(Task inputs begins)

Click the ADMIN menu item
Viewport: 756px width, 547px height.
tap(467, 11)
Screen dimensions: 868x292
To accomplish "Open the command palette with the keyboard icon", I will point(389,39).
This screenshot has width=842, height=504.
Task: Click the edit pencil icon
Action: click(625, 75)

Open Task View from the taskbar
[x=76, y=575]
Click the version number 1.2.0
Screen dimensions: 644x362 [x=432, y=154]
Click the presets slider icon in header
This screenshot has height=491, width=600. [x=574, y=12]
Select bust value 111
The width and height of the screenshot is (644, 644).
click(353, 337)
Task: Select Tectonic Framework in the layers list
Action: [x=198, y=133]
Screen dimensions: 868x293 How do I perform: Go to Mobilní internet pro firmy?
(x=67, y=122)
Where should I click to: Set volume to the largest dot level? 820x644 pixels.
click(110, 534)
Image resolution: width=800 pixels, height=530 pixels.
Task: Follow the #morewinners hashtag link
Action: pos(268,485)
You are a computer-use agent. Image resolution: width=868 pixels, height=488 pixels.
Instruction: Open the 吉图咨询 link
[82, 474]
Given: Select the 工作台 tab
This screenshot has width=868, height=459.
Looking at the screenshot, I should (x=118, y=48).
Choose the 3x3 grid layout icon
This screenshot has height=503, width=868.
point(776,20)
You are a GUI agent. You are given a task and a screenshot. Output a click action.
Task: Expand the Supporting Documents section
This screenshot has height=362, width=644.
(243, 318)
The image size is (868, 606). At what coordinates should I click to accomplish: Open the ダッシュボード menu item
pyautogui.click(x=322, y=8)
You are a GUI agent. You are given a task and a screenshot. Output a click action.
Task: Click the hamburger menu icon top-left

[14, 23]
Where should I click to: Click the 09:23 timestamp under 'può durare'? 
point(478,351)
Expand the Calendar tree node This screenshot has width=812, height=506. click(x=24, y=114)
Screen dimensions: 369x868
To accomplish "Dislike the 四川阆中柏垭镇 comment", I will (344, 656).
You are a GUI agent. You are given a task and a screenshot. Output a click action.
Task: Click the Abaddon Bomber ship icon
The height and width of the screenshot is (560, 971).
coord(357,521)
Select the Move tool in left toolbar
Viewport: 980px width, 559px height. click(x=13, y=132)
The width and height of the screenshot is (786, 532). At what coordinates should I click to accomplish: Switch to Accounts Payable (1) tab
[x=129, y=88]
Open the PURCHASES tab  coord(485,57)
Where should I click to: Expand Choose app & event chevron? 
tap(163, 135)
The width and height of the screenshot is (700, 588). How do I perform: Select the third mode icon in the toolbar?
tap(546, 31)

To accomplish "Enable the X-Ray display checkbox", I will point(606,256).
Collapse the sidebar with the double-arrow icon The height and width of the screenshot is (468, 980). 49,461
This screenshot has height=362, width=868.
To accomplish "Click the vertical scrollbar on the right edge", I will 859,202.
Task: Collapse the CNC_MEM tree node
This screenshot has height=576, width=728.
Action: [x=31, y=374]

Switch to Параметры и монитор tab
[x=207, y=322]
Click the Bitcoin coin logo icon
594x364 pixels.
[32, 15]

(Task inputs ends)

▶ _Work instructions_
Only the count should be given: the number of lines in the entries above containing the word "tree".

▶ _Output for this exercise_
2